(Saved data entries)
^^^^^^^^

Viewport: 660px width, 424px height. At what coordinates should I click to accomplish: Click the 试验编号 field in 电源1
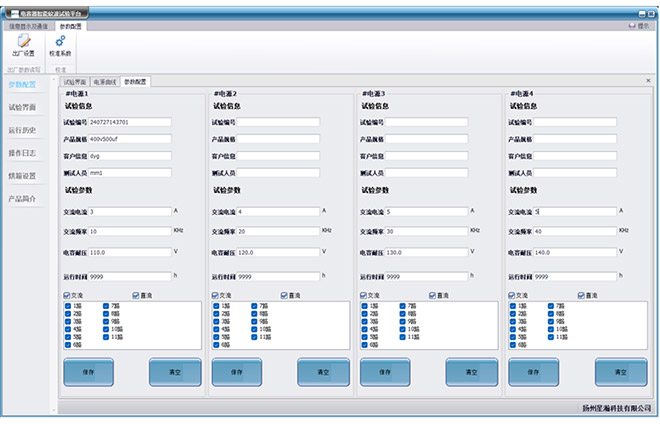click(129, 122)
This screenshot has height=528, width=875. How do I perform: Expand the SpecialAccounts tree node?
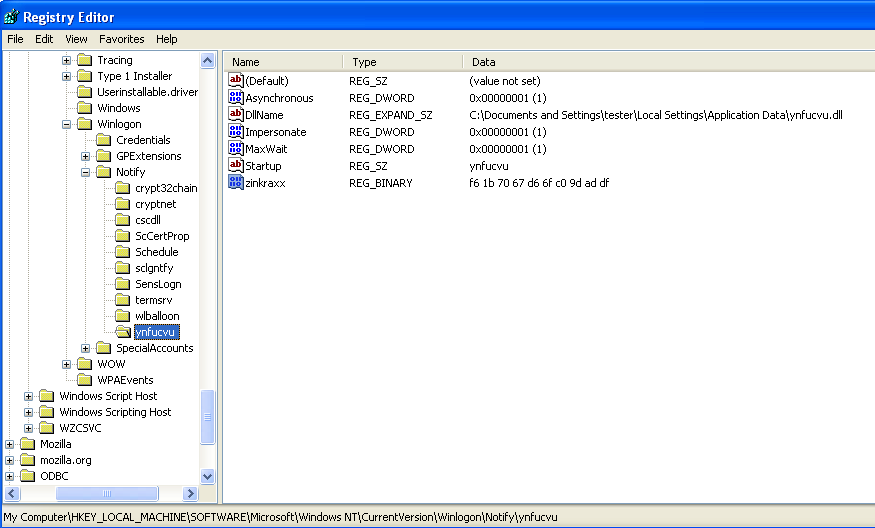[86, 348]
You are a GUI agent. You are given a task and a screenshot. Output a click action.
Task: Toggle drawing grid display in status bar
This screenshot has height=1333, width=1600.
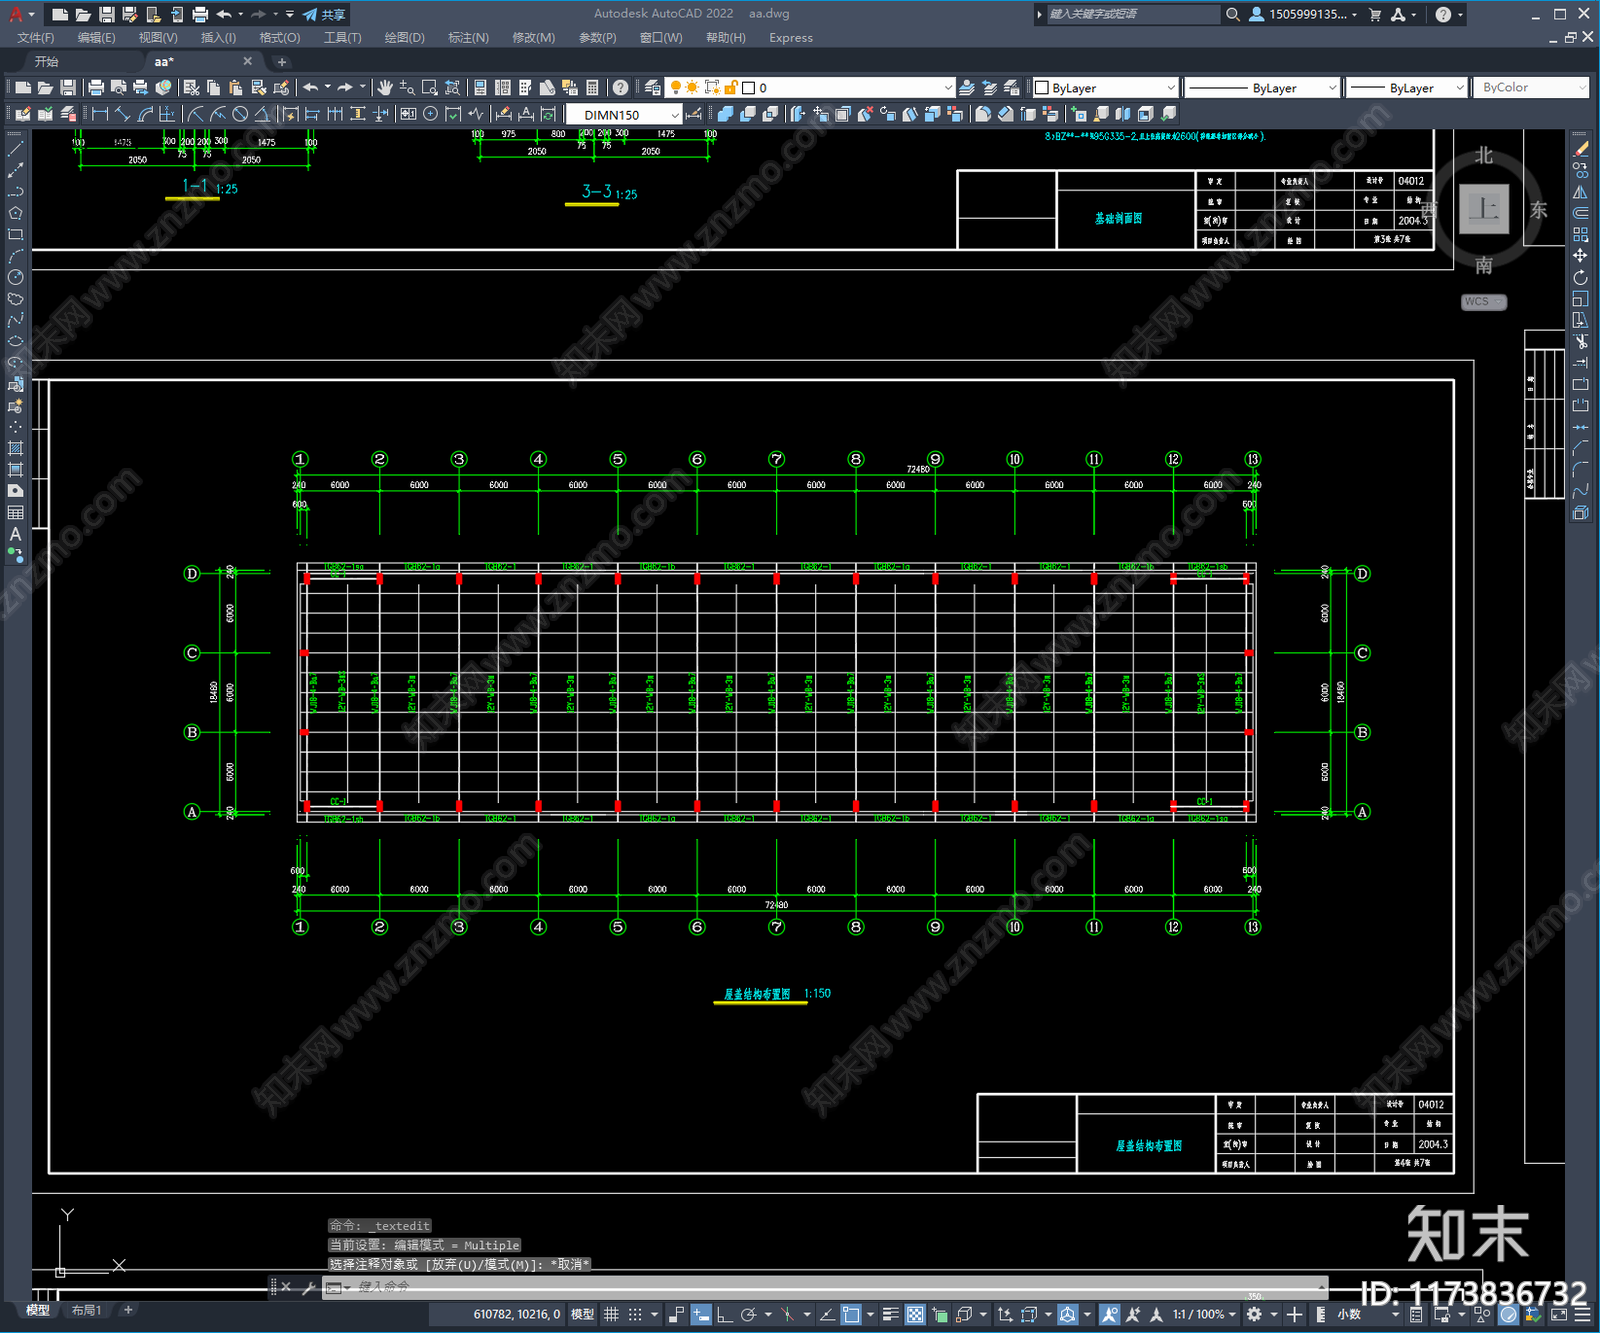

^^^^^^^^

» Activity: Copy out every line of the data exactly, leaving the images behind.

» Task output:
Viewport: 660px width, 424px height. At what coordinates should I click to accomplish: Click the 试验编号 field in 电源1
click(129, 122)
This screenshot has height=528, width=875. How do I perform: Expand the SpecialAccounts tree node?
[86, 348]
You are a GUI agent. You are given a task and a screenshot. Output a click action.
Task: Toggle drawing grid display in status bar
This screenshot has height=1333, width=1600.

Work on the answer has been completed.